Alberto M. Luciano, biologist, graduated in 1991 at University of Milan. He completed a PhD program in Biotechnology applied to Veterinary Sciences at University of Milan and a Post-Doctorate appointment in Reproductive Physiology at University of Connecticut, School of Medicine, CT, USA. Since 2006 he is Associate Professor of Anatomy and Histology, at the Department of Health, Animal Science and Food Safety, University of Milan. Team leader of the Reproductive and Developmental Biology Laboratory (Redbiolab, www.redbiolab.unimi.it), his research interests focus on the processes that regulate mammalian oocyte growth and development. Specific topics are: chromatin remodeling and epigenetic landscaping during oocyte differentiation; Progesterone Receptor Membrane Component-1 and mammalian infertility; biomedical models for premature ovarian insufficiency and polycystic ovary syndrome.
More details on ongoing projects, active collaborations and recent scientific publications of Redbiolab Group at: http://www.redbiolab.unimi.it

Role of Progesterone Receptor Membrane Component 1 (PGRMC1) in cell division


Progesterone receptor membrane 1 (PGRMC1) is a conserved vertebrate protein, which is found in several tissues and takes part in numerous biological functions.

Figure 1: Human PGRMC1

PGRMC1 is found not only in normal tissues, but is also overexpressed in many types of cancer (i.e, breast, thyroid, colon, ovary, and lung cancer) in which it is involved in cell division and tumor growth. In addition to the well-characterized association with several organelles’ membranes, there is evidence that PGRMC1 takes part in cell division in both germinal and somatic cells, where it has been found among mitotic spindle proteins. However, the precise molecular mechanism(s) by which PGRMC1 takes part in cell division is not known.

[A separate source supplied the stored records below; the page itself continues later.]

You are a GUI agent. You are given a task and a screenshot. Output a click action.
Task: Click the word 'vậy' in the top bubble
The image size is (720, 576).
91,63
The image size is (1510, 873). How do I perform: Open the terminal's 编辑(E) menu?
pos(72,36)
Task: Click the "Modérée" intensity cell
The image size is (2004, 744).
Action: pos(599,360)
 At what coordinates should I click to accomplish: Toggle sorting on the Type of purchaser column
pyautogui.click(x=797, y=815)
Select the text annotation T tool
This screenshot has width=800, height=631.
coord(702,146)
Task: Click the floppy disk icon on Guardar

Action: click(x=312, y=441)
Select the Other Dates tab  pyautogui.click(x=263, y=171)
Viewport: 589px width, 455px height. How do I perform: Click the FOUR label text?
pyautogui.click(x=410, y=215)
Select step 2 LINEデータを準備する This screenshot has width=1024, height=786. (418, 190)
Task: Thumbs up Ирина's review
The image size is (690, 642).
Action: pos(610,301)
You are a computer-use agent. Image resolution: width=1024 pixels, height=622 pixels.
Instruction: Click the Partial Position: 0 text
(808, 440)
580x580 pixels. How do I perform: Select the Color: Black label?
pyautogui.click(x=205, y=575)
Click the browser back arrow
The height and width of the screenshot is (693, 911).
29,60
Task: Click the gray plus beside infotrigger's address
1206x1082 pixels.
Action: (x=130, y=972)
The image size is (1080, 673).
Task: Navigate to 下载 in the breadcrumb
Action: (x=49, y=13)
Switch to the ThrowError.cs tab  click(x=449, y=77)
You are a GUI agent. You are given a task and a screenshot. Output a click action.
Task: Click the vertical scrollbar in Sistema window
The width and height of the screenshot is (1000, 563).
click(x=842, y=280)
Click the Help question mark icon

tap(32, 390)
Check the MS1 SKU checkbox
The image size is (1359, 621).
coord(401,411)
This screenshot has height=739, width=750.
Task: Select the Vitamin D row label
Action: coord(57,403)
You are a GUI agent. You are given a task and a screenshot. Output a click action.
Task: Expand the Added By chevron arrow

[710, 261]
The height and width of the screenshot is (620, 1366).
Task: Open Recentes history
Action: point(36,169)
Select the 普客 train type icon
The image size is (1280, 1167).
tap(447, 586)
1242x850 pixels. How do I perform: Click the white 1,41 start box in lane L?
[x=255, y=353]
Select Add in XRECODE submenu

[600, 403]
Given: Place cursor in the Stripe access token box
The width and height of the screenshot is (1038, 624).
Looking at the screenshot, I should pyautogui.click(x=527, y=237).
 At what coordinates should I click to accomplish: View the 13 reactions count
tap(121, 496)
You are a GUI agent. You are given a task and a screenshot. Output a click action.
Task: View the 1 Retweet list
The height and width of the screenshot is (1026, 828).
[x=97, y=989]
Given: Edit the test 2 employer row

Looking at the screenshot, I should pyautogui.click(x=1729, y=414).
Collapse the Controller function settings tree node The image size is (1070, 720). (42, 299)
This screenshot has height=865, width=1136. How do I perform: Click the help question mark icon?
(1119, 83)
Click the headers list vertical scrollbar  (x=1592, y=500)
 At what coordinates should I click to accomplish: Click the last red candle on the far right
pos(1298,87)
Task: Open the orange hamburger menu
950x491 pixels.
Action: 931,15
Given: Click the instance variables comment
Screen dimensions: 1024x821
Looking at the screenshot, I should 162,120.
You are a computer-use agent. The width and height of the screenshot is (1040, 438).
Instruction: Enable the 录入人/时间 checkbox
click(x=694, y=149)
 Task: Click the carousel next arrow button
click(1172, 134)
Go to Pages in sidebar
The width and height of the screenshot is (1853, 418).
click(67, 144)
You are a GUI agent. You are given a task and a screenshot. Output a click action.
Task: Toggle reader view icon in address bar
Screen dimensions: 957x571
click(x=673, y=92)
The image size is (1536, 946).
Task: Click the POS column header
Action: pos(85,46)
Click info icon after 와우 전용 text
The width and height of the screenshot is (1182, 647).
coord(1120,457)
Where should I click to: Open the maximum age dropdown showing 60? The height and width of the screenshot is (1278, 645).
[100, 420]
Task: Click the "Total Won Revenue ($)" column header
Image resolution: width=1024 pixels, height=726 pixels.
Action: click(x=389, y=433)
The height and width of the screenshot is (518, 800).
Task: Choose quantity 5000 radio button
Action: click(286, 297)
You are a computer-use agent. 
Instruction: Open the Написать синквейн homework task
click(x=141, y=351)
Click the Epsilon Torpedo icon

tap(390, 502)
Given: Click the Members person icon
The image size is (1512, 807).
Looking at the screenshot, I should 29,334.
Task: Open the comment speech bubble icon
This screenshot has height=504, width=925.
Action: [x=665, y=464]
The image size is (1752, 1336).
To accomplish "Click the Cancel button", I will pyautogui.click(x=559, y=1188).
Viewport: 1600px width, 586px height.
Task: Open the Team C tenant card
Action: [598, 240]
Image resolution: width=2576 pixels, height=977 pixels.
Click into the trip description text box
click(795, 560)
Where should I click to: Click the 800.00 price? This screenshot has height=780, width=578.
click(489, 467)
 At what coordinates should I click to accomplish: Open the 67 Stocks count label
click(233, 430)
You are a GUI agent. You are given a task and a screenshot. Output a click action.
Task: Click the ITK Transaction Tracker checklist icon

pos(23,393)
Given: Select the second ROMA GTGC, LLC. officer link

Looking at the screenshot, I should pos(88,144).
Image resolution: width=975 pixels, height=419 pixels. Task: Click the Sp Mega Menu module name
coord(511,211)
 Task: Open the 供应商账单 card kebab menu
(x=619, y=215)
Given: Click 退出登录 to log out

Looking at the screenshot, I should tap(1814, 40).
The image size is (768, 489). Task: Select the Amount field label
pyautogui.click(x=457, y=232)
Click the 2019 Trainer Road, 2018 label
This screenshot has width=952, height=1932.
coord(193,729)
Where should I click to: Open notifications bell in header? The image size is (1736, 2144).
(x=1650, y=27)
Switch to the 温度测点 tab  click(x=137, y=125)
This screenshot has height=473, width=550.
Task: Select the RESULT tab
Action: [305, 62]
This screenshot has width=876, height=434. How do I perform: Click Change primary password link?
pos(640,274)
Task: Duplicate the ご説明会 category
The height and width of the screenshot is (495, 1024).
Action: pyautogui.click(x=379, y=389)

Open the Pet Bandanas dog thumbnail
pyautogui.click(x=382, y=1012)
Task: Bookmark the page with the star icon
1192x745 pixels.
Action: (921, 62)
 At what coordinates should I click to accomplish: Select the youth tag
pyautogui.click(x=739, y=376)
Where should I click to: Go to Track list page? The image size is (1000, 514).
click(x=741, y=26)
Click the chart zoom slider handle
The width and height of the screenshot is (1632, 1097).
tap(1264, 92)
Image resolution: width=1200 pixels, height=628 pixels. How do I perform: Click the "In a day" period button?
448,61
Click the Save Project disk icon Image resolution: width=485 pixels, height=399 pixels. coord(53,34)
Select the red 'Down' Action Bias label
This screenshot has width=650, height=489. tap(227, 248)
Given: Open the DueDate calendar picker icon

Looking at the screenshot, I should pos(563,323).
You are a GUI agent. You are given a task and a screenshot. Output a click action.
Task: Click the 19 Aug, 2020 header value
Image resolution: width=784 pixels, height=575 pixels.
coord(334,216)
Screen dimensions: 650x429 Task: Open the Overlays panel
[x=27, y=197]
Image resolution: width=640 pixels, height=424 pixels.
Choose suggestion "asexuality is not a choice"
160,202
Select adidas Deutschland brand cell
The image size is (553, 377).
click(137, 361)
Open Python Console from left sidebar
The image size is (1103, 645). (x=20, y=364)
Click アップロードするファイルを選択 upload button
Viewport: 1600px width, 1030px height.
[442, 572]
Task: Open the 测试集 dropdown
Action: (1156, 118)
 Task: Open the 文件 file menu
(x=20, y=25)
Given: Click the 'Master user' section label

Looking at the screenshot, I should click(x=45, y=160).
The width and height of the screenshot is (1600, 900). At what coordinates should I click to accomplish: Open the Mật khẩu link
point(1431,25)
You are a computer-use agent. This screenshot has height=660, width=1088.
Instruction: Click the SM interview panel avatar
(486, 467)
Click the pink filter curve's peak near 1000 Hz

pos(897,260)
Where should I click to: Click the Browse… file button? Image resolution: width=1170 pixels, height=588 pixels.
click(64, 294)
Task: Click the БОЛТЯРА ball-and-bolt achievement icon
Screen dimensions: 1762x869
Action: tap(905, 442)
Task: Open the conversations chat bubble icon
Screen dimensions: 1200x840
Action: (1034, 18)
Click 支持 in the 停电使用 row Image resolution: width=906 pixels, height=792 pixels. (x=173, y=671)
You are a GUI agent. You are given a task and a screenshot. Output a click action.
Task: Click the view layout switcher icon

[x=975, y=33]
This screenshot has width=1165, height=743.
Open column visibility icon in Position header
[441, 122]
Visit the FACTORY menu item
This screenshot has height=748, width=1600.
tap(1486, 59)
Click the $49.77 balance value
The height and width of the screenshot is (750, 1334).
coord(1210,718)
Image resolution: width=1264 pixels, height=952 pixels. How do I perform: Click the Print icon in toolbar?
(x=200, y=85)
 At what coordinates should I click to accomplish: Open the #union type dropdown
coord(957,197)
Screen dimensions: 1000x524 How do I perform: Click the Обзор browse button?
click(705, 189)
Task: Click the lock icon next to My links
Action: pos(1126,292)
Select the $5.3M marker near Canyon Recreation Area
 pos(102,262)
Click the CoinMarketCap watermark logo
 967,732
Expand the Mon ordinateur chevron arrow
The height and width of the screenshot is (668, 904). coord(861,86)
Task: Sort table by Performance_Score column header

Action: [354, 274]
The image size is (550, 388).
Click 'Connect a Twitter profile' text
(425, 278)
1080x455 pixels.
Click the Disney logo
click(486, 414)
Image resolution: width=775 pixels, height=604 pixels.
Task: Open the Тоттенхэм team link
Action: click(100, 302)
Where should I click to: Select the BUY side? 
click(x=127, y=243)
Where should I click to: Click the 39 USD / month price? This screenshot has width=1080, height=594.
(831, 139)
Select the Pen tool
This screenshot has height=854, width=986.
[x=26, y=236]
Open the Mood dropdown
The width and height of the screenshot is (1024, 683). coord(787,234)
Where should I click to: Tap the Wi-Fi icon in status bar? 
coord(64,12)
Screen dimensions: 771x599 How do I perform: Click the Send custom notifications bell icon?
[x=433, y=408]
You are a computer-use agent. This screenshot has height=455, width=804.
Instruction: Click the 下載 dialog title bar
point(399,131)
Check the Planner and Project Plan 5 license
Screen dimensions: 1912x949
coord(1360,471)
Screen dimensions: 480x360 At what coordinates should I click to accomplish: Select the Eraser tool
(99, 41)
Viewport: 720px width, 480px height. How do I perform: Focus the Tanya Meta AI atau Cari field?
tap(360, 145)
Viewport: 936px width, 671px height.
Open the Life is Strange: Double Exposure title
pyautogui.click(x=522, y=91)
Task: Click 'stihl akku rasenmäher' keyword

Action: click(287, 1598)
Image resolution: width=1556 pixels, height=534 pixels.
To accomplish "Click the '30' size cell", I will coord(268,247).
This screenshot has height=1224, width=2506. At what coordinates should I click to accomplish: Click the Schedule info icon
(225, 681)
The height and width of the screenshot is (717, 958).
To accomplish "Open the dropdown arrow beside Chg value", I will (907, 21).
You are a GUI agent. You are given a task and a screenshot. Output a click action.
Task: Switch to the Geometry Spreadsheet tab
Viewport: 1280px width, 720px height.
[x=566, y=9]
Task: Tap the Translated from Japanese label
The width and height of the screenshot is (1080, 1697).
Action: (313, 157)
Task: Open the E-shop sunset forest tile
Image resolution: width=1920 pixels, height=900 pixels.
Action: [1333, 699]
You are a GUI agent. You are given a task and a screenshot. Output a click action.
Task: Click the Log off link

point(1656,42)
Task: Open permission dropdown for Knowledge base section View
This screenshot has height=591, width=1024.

Aim of the PhD project is to deepen our knowledge on the mechanism by which PGRMC1 regulates cell division by assessing the effect of its down- and up- regulation and by identifying proteins that interact with PGRMC1 and finally by testing whether post-translational modification regulates PGRMC1 function during both mitosis and meiosis.


We will use bovine granulosa cells and human ovarian cancer cell lines as well bovine oocytes. Our hypothesis will be tested by using a multidisciplinary approach in which advanced techniques of cell culture, micromanipulation, siRNA mediated gene silencing, overexpression of wild type and mutated forms of PGRMC1, analysis of protein interactions by In situ proximity ligation assay, live imaging, immunofluorescence and confocal microscopy will be used.


Figure 2: Localization of PGRMC1 during bovine oocyte meiosis (from Luciano AM et al, Reproduction 2010; 140:663-672)








Figure 3: Localization of PGRMC1 during SKOV-3 cell mitosis (from Lodde V and Peluso JJ, Biol Reprod 2011; 84:715–722)


Our study will clarify PGRMC1 role at each stage of meiotic and mitotic cell division. This knowledge can be useful in the field of oocyte biology and mammalian infertility and for the long-term goal to possibly develop new cancer therapies or diagnostic tools as PGRMC1 is over expressed and interferes with ovarian tumor growth.